Required work: Could you transcribe every record below exactly as written, leaving out any pictures?

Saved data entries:
• • • • • • •

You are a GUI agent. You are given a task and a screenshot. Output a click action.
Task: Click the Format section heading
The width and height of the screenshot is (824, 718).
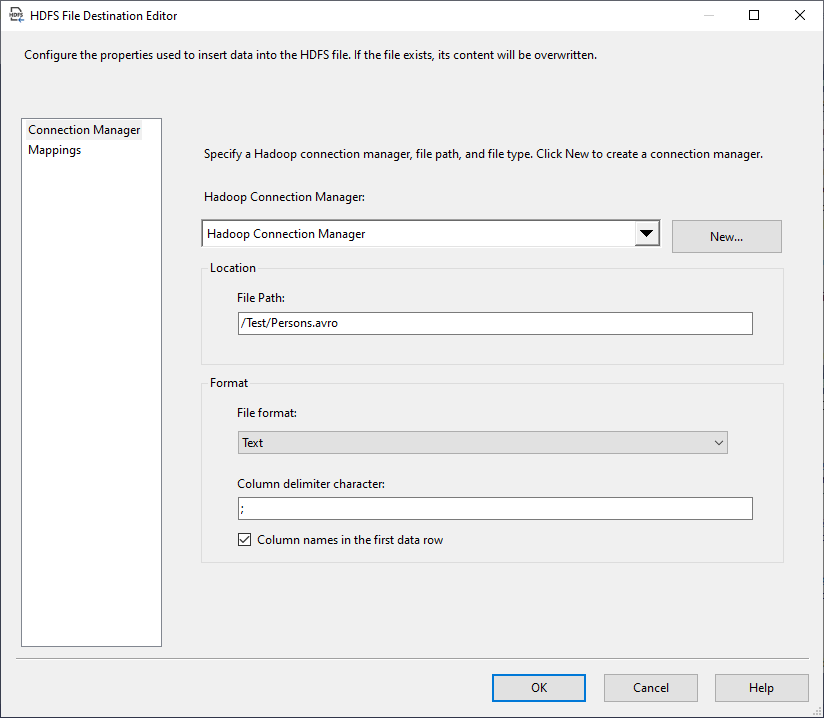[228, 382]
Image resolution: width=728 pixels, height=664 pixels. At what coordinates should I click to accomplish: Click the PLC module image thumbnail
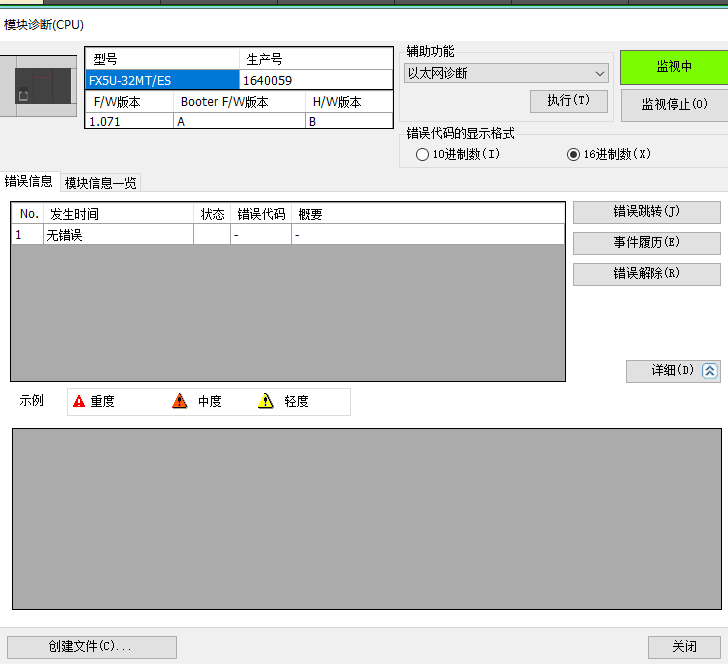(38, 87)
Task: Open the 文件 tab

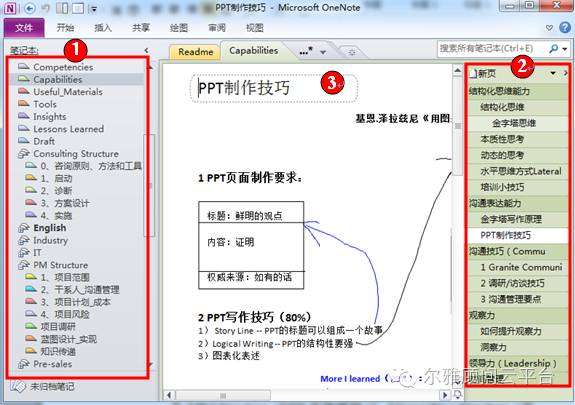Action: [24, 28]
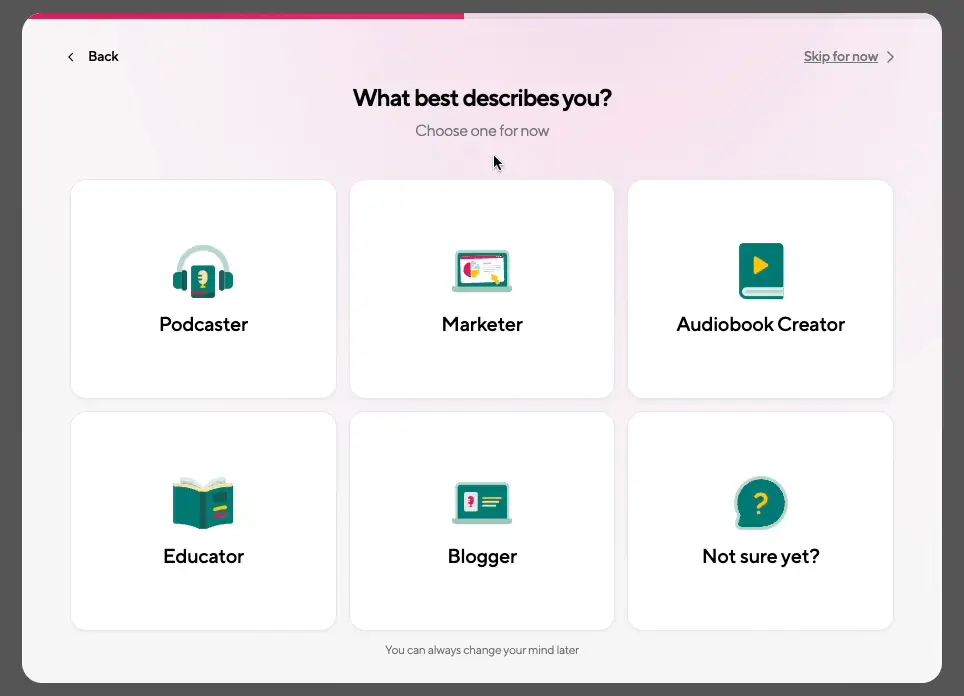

• • • • • • •

Solution to the exercise:
You are a GUI agent. You are given a task and a screenshot. Output a click action.
Task: Click the Format section heading
The width and height of the screenshot is (824, 718).
[228, 382]
Image resolution: width=728 pixels, height=664 pixels. At what coordinates should I click to accomplish: Click the PLC module image thumbnail
(38, 87)
Task: Open the 文件 tab

Action: [24, 28]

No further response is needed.